That is the kind of thing addictions always do. They distort vision, turn priorities upside down, and redefine a person’s identity. They alienate friends and relatives and obstruct the performance of necessary duties. They drain previously enjoyed pastimes of their pleasure.

It is the nature of addictions to grow more demanding over time. This is as true of political addictions as any other. Watching the evening news was once enough. Then it was necessary to download the news app. It wasn’t long before checking the news several times an hour became a habit. Binge watching election results followed.

When something prevents the political addict from imbibing – say a job gets in the way – he or she begins sneaking looks at the latest headlines or covertly reading the president’s tweets. It is the political equivalent of carrying a concealed flask in an inside pocket. Thumb and finger rest on the alt and tab keys in case the boss comes near.

One of the signs that a person is hooked is that they cannot stay away from the object of their addiction. It beckons. It tempts. They can stop but they cannot stay stopped. They start to do something else but, almost before they know it, they are back for more.

A significant percentage of the population may now be on the verge of withdrawals. The election is over. If the president’s lawsuits fail to overturn the results, which seems likely, a new administration will take the reins. News organizations will actually need to look for stories once again. Viewership will diminish. The rhetorical volume will decrease.

========

• **Required actions**
• a. In the passage on political addiction, what things does the opening paragraph say addictions do?
• b. How would you render this sentence from the passage on political addiction in Spanish: "It is the nature of addictions to grow more demanding over time."?
Nothing in the collected data is needed here.

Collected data
========

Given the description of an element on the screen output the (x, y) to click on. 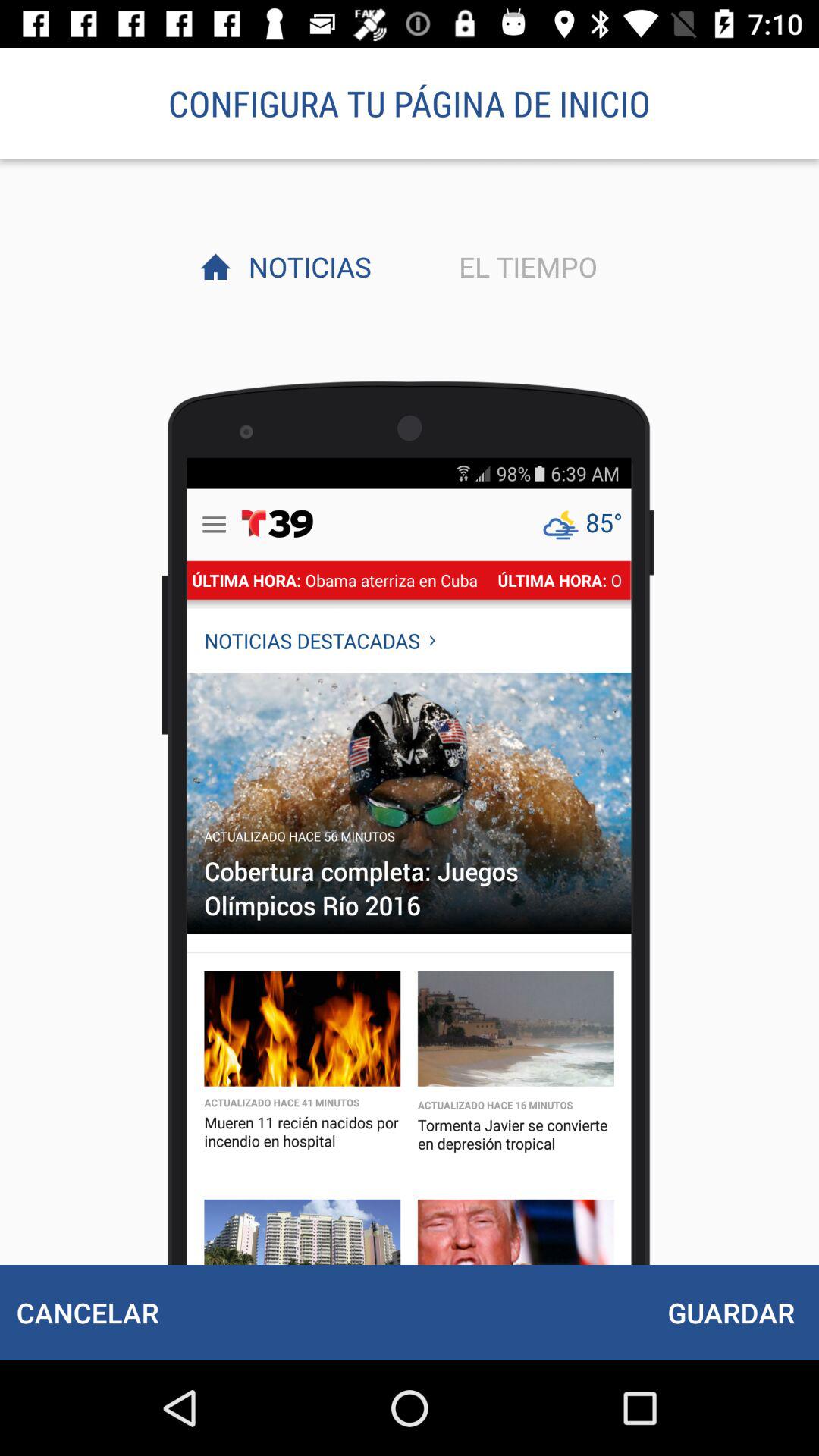
flip until the el tiempo icon (524, 266)
Given the description of an element on the screen output the (x, y) to click on. 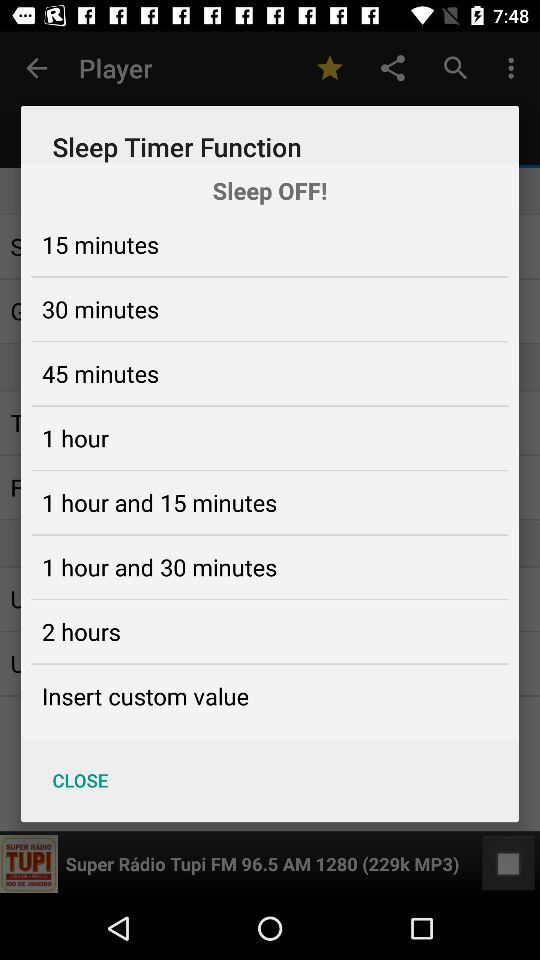
turn off icon below 2 hours icon (145, 696)
Given the description of an element on the screen output the (x, y) to click on. 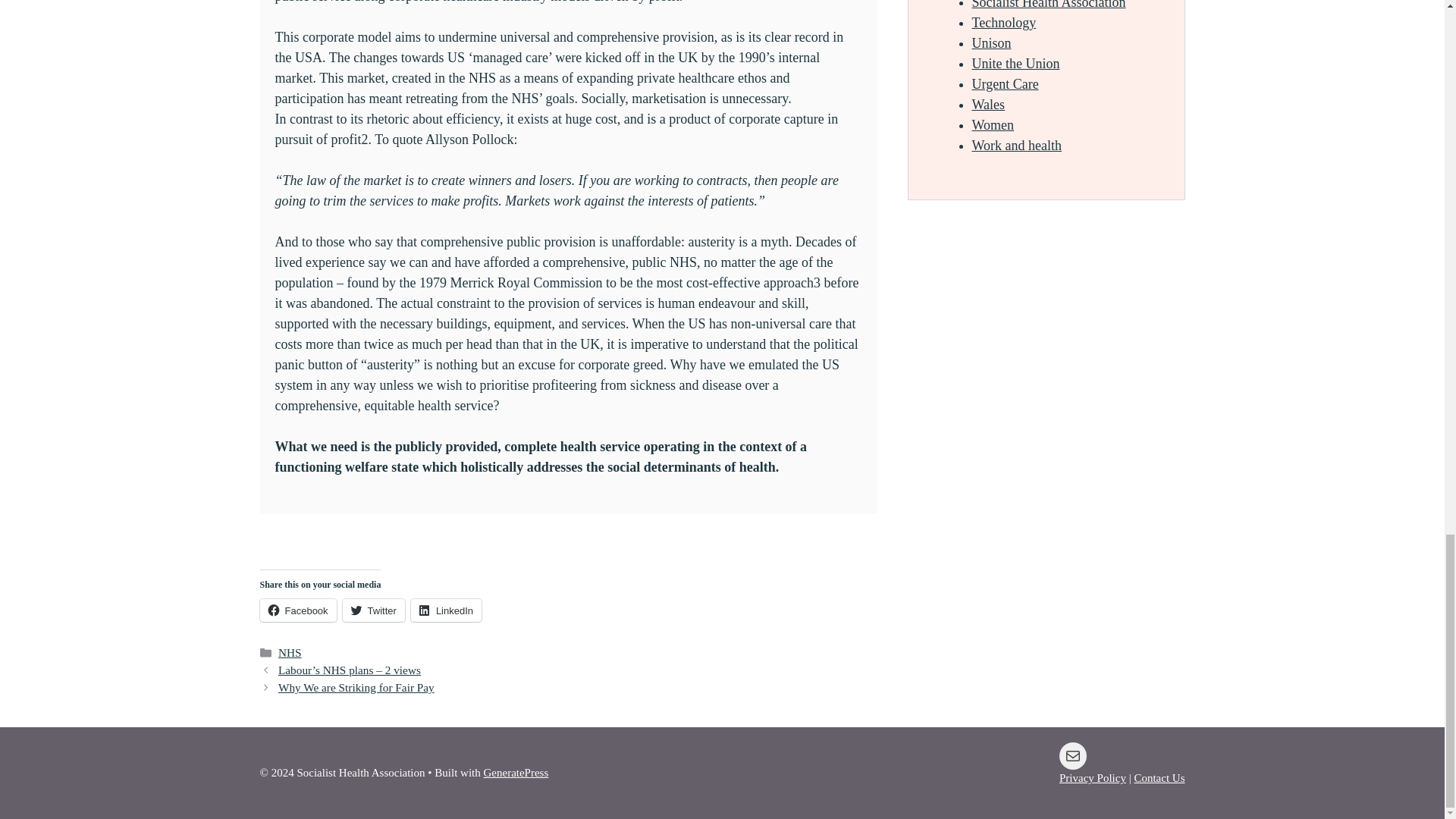
Twitter (373, 609)
Click to share on Facebook (297, 609)
Click to share on Twitter (373, 609)
Click to share on LinkedIn (445, 609)
Facebook (297, 609)
LinkedIn (445, 609)
Why We are Striking for Fair Pay (355, 686)
NHS (289, 652)
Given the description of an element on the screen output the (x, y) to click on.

========

• **Results for the exercise**
• a.
- Distort vision
- Turn priorities upside down
- Redefine a person's identity
- Alienate friends and relatives
- Obstruct the performance of necessary duties
- Drain previously enjoyed pastimes of their pleasure

• b. Está en la naturaleza de las adicciones volverse más exigentes con el paso del tiempo.